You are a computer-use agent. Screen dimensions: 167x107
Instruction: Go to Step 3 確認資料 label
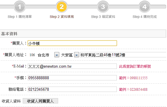pyautogui.click(x=103, y=17)
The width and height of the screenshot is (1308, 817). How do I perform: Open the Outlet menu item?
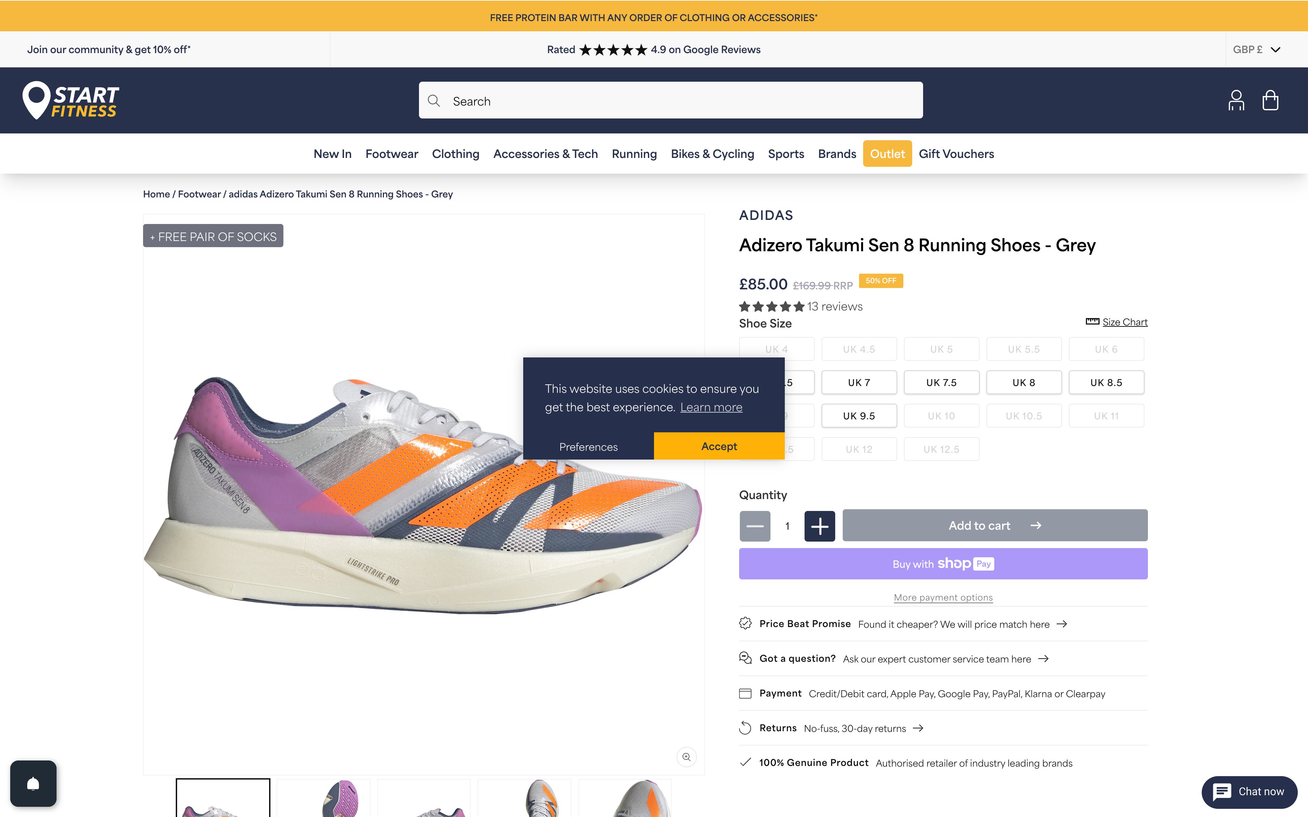tap(887, 153)
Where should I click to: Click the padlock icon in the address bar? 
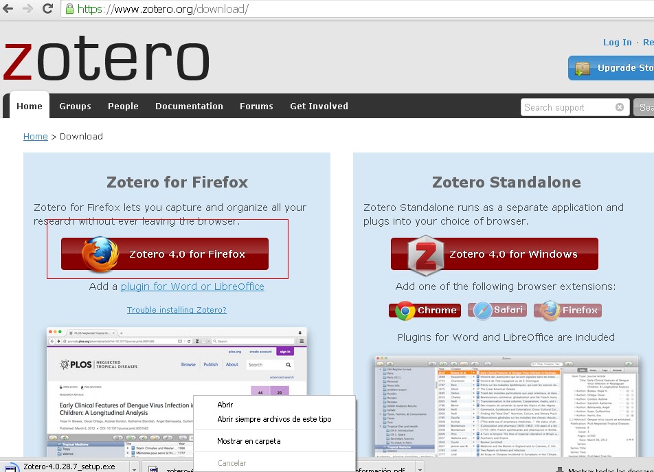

• **PROBLEM**: Retype the lines above exactly, no pictures.

• **TASK RESPONSE**:
You are a computer-use agent. Screen dimensions: 167x107
Instruction: Go to Step 3 確認資料 label
pyautogui.click(x=103, y=17)
The width and height of the screenshot is (1308, 817). How do I perform: Open the Outlet menu item?
tap(887, 153)
Where should I click to: Click the padlock icon in the address bar? 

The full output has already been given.